Luxury Design, Past & Present
Striking full size (12ft x 6ft) Victorian table, made for James Blyth, 1st Baron Blyth (1841-1925) for 33 Portland Place, London. It is veneered in ebony with openwork gilt-wood panels applied to the sides and boldly carved and gilded acanthus leaf scrolls on the corners. The panels are filled with small and large circular guilloche enclosing flower-heads with ebony centres and the lower borders are bright cut with fans of trefoils. The fluting on the tapering legs are gilded as are the acanthus leaf caps on the feet. Bearing a maker’s label Cox & Yeman, Billiard Table Manufacturers, 209A Brompton Road, London. English, circa 1895.
Footnotes: James Blyth, Ist Baron Blyth, 1841-1925, was a party-loving and philanthropic millionaire who created his wealth by founding the famous gin distillers, W A Gilbey & Sons. He bought no33 Portland Place, a Robert Adam house built in 1775 for Lord Henry Wyndham, in 1893. A man of great energy and innovation he carried out numerous improvements to the property including ‘a remarkable Victorian extension, which included a stained glass billiard room. He also introduced some ingenious innovations such as a hydraulic wall, which separated the dining room from the music room. The ambitious design, which still exists in its original form, was powered by a water pump system concealed in the basement.’ It is presumed that the stained-glass billiard room was built to house this impressive table.
Cox and Yemen
Mr Henry Cox and Mr Edward Yeman joined forces at some time in the 1850s to form their own billiard table company. It would seem that Mr Cox was already building tables but needed the expertise of Mr Yeman and his sister who were trained by Burroughes and Watts stuffing cushions and making Holland covers respectively. By 1864 they were fully fledged manufacturers of billiard tables and supplied specially made competition tables for the 1866 Oxford vs Cambridge match, Dufton’s ‘Great Handicap’ and the hotly contested Roberts and Cook championships. By 1873 the company was located at 184 Brompton Road and listed over fifty titled gentleman as customers including: The Duke of Richmond, The Duke of Wellington, the Earl of Jersey, the Nwab Nizam of Bengal, H.M. the King of Siam, Chas. Dickens and ‘the London Clubs’. In 1876 Yeman left the partnership but Cox carried on under the same name. In 1902 His Majesty the Shah of Persia, ordered two billiard tables from Messrs. Cox and Yeman. The tables were made of mahogany, with carved legs and fitted with this firm’s well-known low cushion. During the Shah’s tour he stayed at the Royal Palace Hotel, Ostend, and at the Elysee Palace Hotel, in Paris, both of these magnificent hotels have billiard tables fitted by Cox and Yeman.

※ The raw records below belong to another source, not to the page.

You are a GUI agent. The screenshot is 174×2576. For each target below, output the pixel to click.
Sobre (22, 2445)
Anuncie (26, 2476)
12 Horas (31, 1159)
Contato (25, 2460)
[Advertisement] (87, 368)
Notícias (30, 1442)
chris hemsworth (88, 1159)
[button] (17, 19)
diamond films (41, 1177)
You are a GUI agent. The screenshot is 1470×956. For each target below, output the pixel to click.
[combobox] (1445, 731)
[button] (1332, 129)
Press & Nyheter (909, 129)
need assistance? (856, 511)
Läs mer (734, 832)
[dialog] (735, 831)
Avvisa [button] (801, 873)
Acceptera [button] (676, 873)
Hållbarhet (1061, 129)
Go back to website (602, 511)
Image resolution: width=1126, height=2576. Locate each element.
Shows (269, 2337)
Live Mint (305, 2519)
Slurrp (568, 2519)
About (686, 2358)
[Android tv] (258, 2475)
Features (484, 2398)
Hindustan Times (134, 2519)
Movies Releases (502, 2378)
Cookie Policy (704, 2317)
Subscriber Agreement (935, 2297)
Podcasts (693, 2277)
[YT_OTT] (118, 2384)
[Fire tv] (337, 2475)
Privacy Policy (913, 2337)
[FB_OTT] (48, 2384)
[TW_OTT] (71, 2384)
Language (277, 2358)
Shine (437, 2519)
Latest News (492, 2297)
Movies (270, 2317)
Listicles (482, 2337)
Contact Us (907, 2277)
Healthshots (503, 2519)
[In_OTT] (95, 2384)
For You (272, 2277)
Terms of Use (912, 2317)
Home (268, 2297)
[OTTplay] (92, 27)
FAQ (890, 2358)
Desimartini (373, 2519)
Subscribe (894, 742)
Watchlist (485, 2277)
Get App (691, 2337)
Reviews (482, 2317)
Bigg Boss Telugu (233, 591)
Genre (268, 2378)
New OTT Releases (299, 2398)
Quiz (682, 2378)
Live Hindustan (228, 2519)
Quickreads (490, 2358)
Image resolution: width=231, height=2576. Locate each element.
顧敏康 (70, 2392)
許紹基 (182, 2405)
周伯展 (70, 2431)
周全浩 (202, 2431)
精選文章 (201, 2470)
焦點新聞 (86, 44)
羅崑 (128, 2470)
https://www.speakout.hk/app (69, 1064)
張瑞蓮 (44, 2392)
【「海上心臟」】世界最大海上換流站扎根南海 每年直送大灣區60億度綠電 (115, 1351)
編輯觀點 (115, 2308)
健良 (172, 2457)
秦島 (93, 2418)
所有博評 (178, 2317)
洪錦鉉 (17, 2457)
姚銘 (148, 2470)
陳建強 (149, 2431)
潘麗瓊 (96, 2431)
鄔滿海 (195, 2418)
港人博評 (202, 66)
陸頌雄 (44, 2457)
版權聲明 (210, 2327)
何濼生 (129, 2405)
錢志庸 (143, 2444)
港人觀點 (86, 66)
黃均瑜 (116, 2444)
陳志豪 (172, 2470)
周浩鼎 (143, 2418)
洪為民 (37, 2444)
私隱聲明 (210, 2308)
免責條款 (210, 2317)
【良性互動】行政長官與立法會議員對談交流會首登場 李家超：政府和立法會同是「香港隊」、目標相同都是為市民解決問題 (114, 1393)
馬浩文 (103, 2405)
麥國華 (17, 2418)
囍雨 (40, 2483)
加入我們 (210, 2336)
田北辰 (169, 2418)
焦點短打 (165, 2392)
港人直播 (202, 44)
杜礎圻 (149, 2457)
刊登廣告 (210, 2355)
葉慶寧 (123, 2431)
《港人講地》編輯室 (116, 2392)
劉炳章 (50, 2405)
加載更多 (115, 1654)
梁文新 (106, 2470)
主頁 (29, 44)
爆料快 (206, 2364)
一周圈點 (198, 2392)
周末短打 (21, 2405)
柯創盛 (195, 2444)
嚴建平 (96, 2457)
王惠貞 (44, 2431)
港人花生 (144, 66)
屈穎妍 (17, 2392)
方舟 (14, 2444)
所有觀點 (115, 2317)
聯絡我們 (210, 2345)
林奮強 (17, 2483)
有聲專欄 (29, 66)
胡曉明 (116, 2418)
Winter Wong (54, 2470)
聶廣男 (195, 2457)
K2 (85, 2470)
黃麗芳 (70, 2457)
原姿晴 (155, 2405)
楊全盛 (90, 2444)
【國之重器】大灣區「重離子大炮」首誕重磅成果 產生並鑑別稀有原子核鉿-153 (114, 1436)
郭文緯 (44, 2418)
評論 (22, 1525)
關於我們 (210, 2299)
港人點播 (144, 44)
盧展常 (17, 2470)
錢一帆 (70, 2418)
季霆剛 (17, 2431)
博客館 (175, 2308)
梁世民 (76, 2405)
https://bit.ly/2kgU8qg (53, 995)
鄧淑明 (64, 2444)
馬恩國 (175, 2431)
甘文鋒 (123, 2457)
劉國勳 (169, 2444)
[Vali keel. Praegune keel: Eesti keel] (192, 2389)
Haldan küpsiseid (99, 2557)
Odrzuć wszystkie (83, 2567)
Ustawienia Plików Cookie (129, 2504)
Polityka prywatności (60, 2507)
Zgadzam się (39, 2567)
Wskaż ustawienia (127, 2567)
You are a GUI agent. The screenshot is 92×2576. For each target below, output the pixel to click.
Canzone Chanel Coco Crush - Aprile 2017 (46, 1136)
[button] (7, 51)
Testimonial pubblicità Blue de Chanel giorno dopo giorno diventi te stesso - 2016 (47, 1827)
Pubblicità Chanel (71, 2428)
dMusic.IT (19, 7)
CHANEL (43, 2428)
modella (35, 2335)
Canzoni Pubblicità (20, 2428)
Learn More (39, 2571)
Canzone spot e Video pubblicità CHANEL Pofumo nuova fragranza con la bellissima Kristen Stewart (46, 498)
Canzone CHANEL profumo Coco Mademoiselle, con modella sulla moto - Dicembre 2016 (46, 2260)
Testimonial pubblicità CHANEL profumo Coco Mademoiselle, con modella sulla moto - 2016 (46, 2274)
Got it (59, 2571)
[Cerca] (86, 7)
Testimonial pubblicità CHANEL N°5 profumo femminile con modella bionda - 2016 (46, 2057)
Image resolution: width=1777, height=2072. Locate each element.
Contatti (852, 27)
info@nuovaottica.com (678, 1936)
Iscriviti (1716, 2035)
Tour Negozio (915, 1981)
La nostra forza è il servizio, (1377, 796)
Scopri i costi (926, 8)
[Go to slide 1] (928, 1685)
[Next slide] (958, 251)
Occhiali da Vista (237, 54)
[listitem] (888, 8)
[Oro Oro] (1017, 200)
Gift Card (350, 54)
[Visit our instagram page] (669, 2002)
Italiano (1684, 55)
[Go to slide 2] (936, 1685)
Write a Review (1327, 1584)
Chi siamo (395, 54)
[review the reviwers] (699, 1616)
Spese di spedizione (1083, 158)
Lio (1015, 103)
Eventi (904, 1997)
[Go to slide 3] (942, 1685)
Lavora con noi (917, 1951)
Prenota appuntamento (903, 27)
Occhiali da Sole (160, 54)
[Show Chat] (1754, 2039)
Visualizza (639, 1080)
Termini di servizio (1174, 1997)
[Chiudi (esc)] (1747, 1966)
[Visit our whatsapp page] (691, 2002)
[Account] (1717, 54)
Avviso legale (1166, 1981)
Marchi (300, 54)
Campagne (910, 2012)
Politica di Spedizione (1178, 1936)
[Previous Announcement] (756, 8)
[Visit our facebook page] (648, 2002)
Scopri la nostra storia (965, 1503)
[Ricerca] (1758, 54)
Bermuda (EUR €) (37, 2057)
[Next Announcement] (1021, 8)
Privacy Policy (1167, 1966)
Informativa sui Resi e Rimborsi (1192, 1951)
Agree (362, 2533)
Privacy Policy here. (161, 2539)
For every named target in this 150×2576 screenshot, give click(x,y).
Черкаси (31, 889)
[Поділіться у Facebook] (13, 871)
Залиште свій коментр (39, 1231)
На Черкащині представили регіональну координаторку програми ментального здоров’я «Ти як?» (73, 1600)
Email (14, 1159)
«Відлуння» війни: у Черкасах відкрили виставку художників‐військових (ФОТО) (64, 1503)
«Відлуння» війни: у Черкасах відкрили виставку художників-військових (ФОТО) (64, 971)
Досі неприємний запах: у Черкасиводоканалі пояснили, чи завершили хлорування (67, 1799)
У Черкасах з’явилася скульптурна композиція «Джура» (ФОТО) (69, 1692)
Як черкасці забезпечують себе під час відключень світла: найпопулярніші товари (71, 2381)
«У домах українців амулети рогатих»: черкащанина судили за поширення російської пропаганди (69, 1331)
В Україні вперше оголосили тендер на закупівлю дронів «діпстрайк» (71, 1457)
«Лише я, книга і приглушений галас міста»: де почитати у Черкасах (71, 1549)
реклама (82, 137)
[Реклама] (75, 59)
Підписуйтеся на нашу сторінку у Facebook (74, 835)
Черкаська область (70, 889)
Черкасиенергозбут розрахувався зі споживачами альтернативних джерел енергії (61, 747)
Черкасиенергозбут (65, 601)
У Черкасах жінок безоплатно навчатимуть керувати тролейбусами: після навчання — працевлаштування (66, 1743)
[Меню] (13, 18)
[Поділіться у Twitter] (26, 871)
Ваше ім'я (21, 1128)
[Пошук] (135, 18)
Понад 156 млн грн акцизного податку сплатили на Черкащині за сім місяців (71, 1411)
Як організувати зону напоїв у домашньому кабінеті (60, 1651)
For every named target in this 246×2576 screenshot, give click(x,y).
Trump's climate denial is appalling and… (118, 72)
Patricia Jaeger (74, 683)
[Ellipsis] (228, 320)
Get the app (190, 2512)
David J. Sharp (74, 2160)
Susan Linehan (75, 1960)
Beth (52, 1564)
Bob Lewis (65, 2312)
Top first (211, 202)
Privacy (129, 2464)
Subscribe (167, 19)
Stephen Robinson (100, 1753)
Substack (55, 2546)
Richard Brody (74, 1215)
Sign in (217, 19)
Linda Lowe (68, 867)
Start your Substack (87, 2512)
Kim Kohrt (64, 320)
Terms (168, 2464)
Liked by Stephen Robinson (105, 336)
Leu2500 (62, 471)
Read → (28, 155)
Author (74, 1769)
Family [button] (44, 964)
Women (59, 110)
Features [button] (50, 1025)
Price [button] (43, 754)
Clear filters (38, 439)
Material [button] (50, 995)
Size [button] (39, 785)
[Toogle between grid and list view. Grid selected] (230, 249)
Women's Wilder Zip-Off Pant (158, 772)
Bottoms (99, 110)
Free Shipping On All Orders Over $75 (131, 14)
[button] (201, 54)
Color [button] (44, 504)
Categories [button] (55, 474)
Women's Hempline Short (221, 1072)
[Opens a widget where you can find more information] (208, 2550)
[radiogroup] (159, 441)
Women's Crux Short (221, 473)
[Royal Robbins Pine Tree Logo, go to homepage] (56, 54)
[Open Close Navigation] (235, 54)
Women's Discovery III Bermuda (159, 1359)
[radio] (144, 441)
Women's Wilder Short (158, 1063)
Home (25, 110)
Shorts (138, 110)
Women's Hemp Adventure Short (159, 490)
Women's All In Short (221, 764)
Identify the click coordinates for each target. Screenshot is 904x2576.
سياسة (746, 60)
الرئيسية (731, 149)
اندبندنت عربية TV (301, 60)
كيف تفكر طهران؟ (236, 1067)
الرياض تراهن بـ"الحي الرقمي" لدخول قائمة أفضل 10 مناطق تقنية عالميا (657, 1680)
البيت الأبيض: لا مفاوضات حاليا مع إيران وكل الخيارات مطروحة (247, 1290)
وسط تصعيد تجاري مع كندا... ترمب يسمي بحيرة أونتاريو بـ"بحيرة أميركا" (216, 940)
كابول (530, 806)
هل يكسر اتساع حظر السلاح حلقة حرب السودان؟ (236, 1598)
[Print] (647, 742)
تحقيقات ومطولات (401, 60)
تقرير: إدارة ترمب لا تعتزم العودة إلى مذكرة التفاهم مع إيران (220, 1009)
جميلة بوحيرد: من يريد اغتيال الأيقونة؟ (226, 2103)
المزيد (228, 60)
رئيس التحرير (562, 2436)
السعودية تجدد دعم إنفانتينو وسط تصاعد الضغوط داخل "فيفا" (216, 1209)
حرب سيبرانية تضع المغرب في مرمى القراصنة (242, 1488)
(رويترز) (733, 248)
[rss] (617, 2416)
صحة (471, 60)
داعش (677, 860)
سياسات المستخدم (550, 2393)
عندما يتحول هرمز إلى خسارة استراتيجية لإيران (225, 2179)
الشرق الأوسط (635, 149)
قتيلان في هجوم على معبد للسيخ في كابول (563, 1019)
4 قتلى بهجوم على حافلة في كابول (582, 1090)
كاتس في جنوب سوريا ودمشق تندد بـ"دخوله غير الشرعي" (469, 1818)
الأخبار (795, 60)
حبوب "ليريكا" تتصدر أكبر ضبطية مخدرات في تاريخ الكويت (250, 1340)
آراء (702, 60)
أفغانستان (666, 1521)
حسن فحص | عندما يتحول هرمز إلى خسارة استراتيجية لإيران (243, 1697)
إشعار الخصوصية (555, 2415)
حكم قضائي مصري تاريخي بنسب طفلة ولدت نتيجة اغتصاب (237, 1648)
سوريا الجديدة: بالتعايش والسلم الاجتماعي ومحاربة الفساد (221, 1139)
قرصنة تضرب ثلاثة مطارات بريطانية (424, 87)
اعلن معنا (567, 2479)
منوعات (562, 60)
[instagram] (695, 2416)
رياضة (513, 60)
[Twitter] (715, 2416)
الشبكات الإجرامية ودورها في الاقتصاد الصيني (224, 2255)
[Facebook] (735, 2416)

Always innovative Cox patented several products from ‘Simplex’ Combined Billiard and Dining Tables, Invisible Pocket Plates, ‘Multum-in-Parvo’ rosettes and ‘Ovalex tables, a dainty arrangement in curving and rectangular cushions.’ However, despite these novelties and sponsoring challenge matches, Cox and Yeman went into receivership in 1908 and were finally bought out by Messrs. Burroughes and Watts in 1911.